UNA HISTORIA DE AMOR.
Olga Lucas Torre nació
en Toulouse en 1.947 en el seno de una familia española.
Sus padres se conocieron
durante la resistencia francesa contra la ocupación nazi, tras
sufrir el exilio de la guerra civil y los campos de refugiados.
Al padre lo capturaron y
enviaron al campo de concentración de Buchenwald, donde compartió
infortunio con Jorge Semprún.
Tras la liberación de
Francia en 1.945 el padre vuelve a Toulouse para reunirse con su mujer,
siendo deportado, cinco años después, en 1.950 a Córcega bajo
la presión del gobierno de Franco, y de allí a Polonia.
La familia, tras diversas
penalidades para sobrevivir, se reúne en Checoslovaquia y más tarde
en Hungría.
De niña, Olga sufrió una
caída con importantes secuelas para su salud, entre ellas una significativa
pérdida de visión que, junto con los avatares políticos de la familia,
condicionarían su vida.
Con 12 años Olga Lucas
participa en un programa de radio en Budapest y con 15 años ya
prestaba servicios de intérprete al gobierno húngaro.
Vivir temporalmente en los
países del este le permitió aprender distintas lenguas eslavas que luego
utilizaría para trabajar como intérprete, como traductora y locutora de radio.
De regreso a España trabaja
como funcionaria de la Generalitat Valenciana y paralelamente participa
en las distintas actividades culturales que se llevan a cabo en ámbitos y
locales alternativos de Valencia.
En 1.997 coincide,
en el Balneario de las Termas Pallarés en Alhama de Aragón con J.L.
Sampedro (a quien consideraba desde muchos años atrás, y sin conocerle,
como su amor imposible).
Todas esas lenguas, el
francés, el checo y el húngaro, han dejado huella en su castellano, vivo y
locuaz, y han desembocado en un curioso e inespecífico acento que potencia el
aspecto levemente eslavo de Olga.
Es inevitable pensar que esa
fue una de las cosas que sedujeron al escritor, en aquel primer encuentro que a
ella le gusta relatar, con los ojos todavía brillantes.
Ella tenía 50 años.

● Información dada

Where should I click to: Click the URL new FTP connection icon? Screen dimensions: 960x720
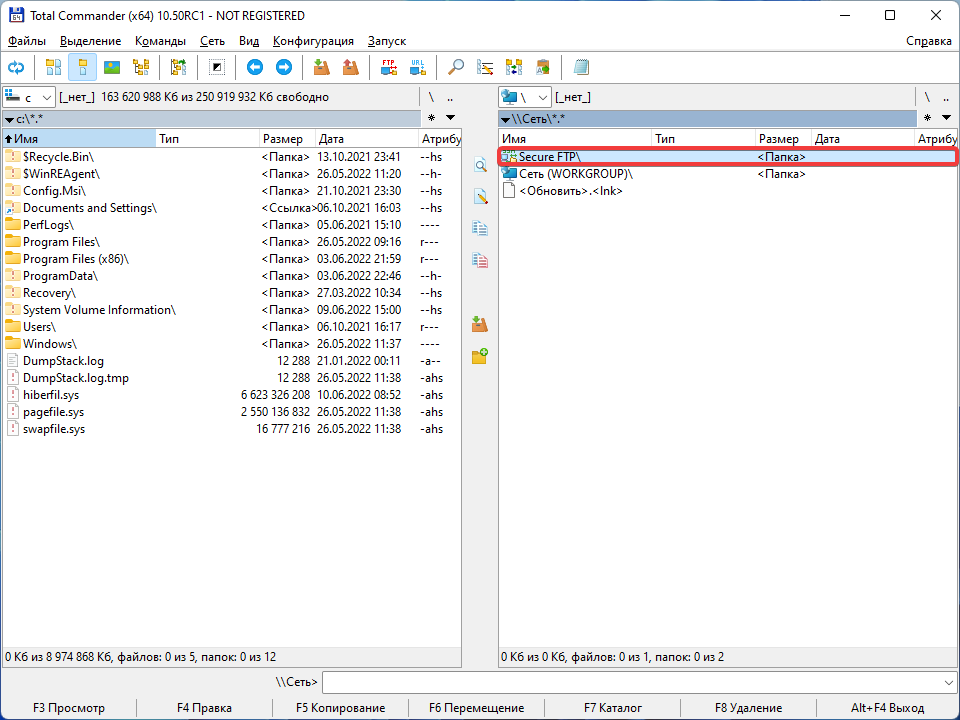(417, 67)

● Qué se pide
Según el texto sobre Olga Lucas Torre, ¿qué lenguas dejaron huella en su castellano? Responde con una sola frase, por favor.

● Resultado final
El francés, el checo y el húngaro dejaron huella en su castellano.